◆ DIRECTIONS:
Search the records for the string "computer", then copy each line where it appears.

Collected data entries
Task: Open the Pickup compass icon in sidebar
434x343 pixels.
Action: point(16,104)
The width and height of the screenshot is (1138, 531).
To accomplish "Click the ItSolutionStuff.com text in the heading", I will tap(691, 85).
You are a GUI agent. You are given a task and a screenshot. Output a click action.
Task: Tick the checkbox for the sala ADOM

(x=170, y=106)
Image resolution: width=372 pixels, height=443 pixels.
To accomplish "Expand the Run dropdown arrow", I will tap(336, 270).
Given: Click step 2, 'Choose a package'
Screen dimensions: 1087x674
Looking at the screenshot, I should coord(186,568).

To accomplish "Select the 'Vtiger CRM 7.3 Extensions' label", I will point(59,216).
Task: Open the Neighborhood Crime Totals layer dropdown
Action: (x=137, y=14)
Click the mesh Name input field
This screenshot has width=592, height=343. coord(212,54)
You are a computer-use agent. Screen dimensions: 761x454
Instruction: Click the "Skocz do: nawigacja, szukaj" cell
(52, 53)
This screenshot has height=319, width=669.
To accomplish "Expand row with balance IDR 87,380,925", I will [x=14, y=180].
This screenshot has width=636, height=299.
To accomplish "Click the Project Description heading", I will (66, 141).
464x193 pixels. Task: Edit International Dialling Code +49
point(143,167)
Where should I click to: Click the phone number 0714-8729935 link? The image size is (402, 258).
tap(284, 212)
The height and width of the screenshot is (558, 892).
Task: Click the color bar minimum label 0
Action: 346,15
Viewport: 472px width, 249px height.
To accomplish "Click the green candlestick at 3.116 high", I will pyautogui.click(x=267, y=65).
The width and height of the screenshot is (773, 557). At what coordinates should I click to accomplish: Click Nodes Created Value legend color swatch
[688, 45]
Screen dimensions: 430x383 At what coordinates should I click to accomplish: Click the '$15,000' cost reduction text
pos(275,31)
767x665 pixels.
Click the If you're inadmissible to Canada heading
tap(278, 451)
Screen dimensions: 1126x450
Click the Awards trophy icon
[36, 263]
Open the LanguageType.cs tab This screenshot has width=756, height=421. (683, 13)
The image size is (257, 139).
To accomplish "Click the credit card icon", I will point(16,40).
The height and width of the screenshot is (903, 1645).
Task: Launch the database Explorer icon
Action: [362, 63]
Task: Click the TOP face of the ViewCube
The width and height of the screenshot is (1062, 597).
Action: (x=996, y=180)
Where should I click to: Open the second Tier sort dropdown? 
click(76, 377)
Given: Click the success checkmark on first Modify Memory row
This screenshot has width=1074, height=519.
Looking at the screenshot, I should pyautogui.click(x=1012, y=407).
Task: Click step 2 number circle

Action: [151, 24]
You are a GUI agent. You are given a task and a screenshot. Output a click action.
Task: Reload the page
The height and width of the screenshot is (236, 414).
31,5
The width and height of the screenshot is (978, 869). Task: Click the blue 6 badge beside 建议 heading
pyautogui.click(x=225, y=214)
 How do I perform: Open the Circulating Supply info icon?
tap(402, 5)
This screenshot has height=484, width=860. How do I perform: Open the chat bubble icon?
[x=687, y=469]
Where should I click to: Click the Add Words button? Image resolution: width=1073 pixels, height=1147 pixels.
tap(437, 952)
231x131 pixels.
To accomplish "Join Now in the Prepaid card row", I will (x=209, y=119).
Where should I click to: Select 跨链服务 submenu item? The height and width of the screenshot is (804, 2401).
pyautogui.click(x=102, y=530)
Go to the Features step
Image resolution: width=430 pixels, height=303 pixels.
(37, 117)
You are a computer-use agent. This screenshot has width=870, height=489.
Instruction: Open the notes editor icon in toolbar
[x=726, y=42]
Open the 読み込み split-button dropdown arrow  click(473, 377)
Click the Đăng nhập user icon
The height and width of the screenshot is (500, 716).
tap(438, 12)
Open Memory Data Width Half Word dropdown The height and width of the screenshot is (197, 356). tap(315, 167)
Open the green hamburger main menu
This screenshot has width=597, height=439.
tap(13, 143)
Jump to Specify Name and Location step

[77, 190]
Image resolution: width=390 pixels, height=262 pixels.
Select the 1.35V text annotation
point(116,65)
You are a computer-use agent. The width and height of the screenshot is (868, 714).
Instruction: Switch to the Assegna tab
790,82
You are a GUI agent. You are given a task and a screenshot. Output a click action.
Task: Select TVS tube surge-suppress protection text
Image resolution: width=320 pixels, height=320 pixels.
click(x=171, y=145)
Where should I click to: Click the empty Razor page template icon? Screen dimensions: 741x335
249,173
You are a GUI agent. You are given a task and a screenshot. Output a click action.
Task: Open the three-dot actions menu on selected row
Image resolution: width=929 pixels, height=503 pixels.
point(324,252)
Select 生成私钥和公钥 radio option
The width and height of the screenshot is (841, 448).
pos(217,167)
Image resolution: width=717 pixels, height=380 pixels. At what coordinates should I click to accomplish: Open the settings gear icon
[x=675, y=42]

◆ YOUR SOLUTION:
You are a computer-use agent. Screen dimensions: 761x454
You are a computer-use agent. This screenshot has width=870, height=489.
You are a computer-use agent. The width and height of the screenshot is (868, 714).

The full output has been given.